◆ Task requirements:
Below are entries; copy exactly, and only, the lines from the one containing "You are a GUI" through their final line, leaving out pictures.

[Saved entries]
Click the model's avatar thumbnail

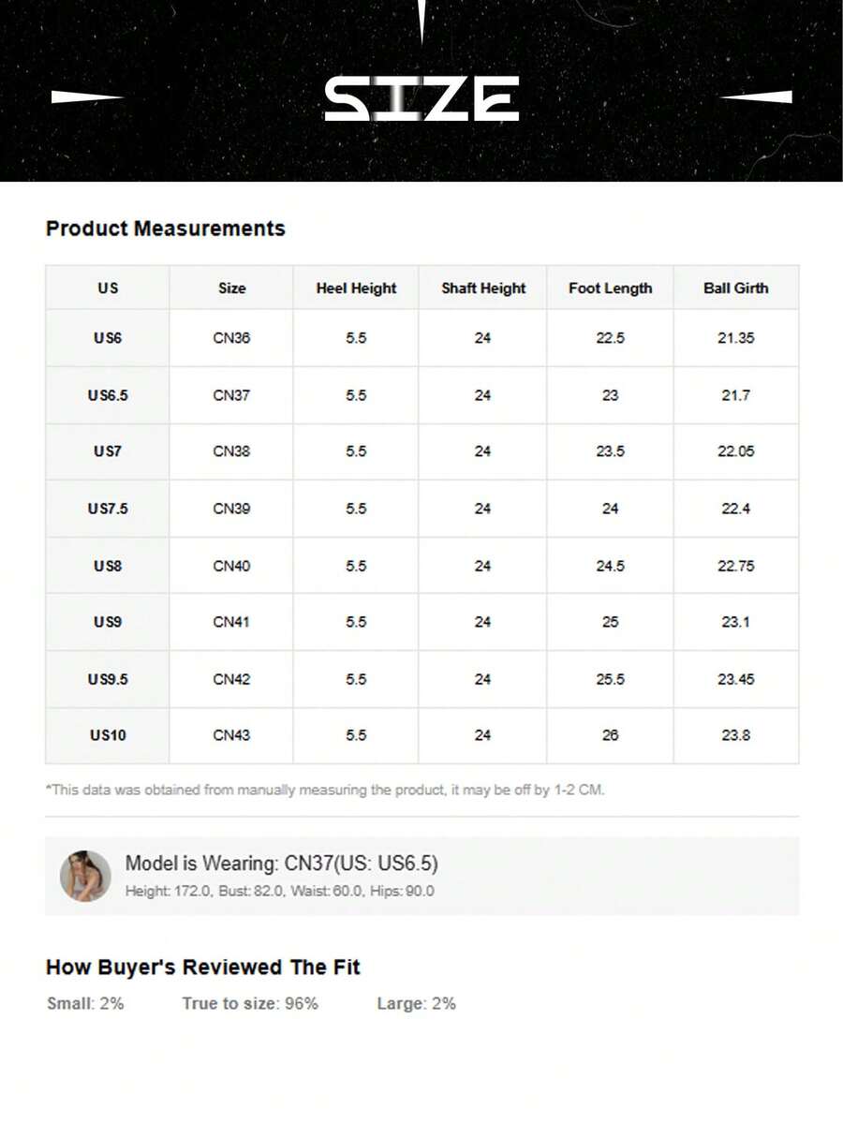tap(85, 876)
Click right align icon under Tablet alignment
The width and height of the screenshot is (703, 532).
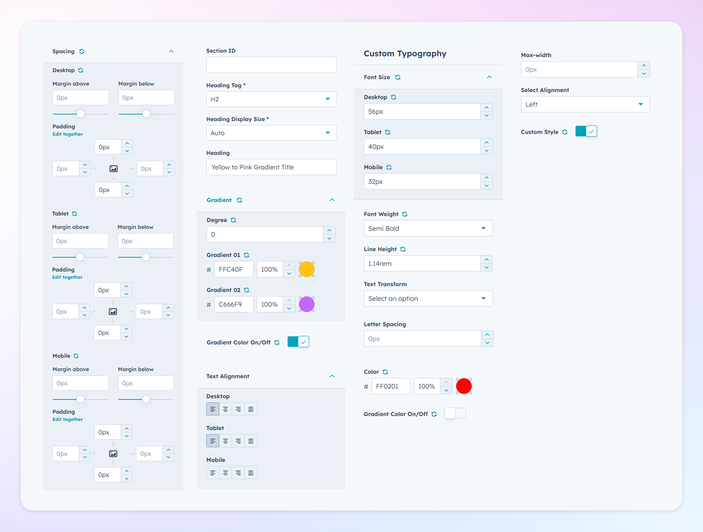(238, 441)
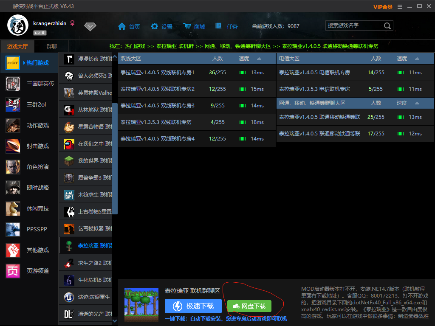Switch to the 游戏大厅 tab
This screenshot has height=326, width=435.
coord(17,46)

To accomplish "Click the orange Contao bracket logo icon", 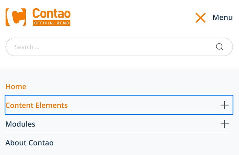I will (x=16, y=17).
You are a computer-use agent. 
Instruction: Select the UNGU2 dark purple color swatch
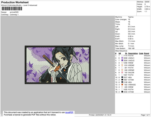point(122,60)
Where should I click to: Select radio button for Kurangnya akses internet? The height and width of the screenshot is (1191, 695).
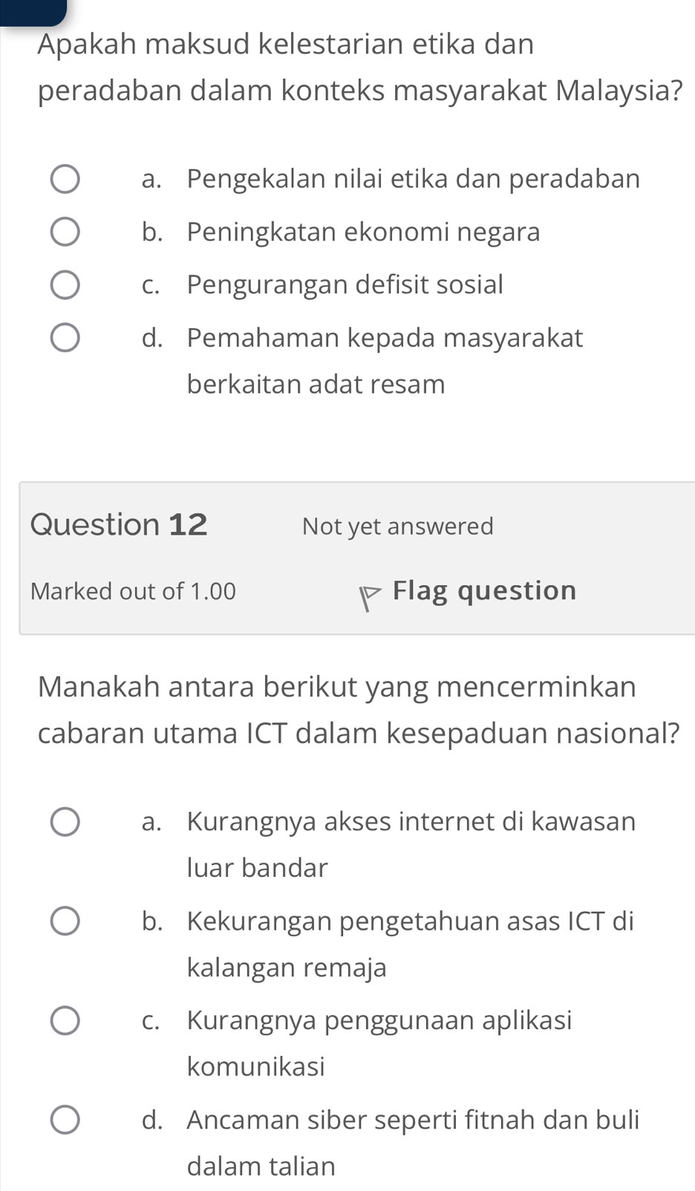(x=65, y=822)
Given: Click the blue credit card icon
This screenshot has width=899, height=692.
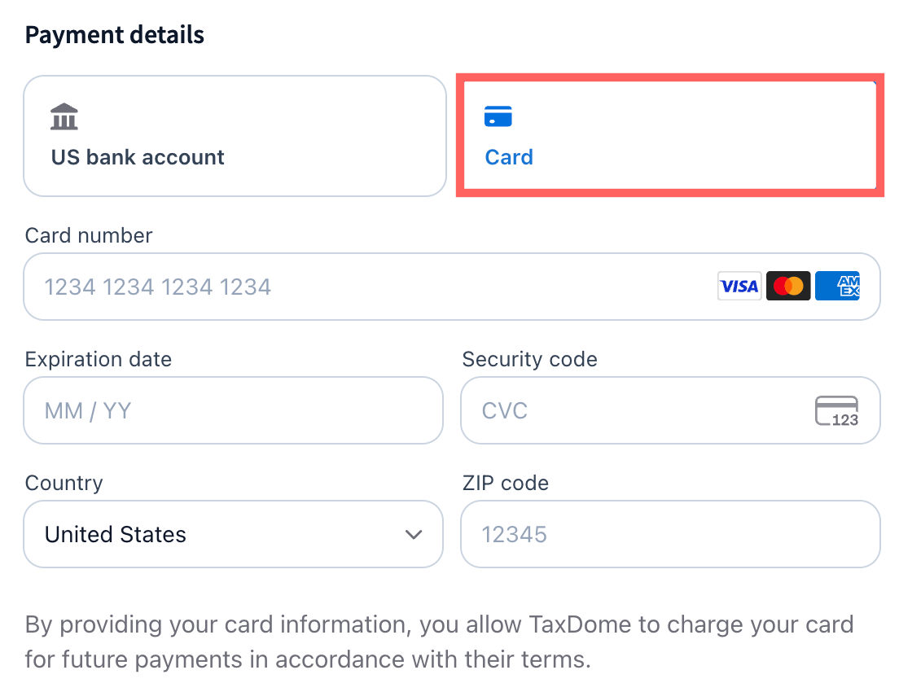Looking at the screenshot, I should point(498,116).
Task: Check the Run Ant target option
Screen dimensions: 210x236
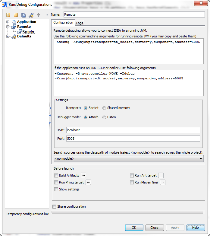Action: (132, 176)
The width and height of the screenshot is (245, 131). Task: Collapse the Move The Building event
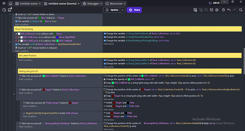pyautogui.click(x=10, y=42)
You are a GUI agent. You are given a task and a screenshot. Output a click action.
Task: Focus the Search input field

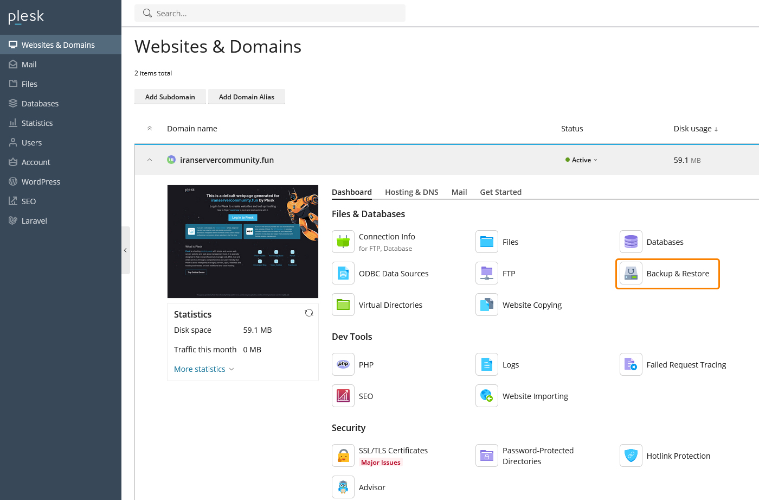(x=276, y=13)
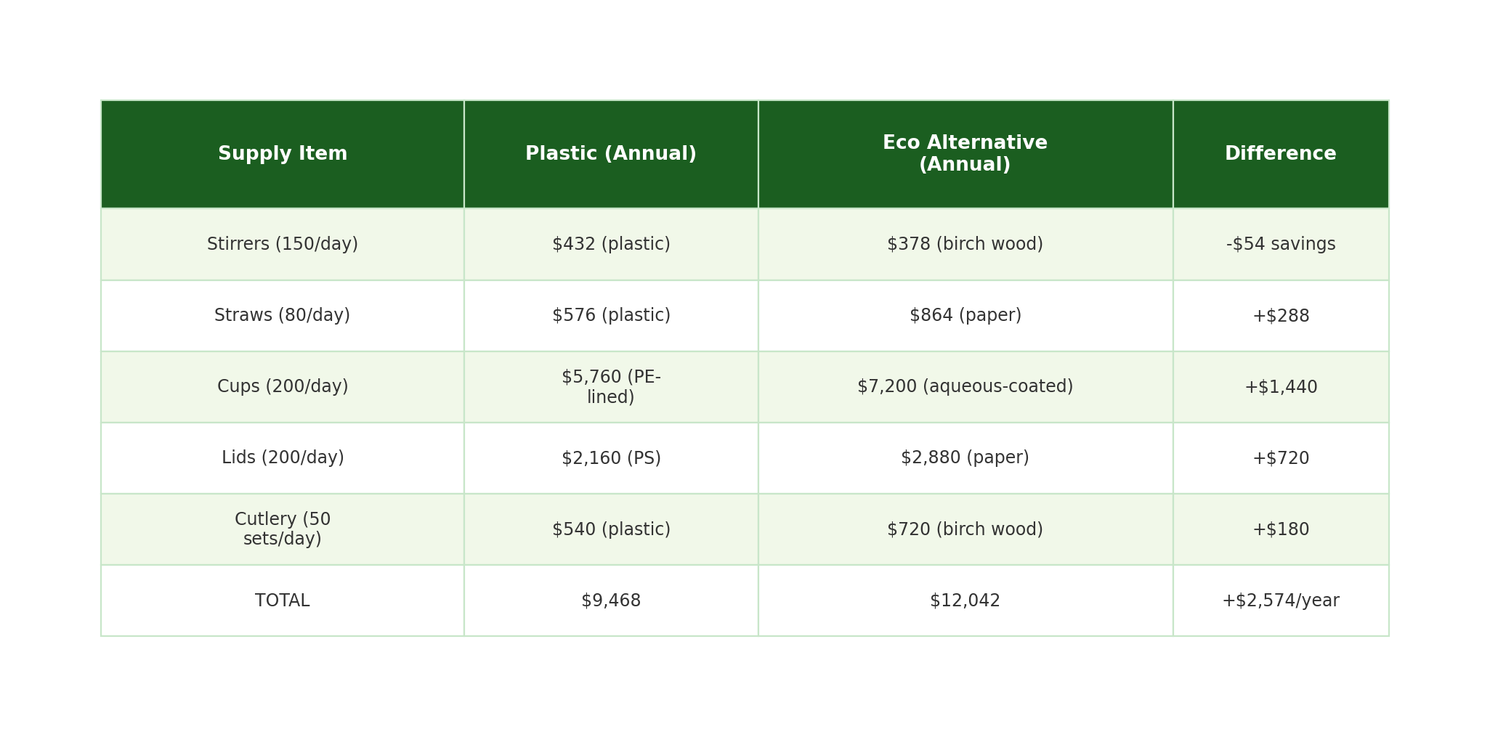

◆ Answer to this problem:
You are a GUI agent. You are given a task and a screenshot. Output a click action.
Task: Focus the Search input field

(x=276, y=13)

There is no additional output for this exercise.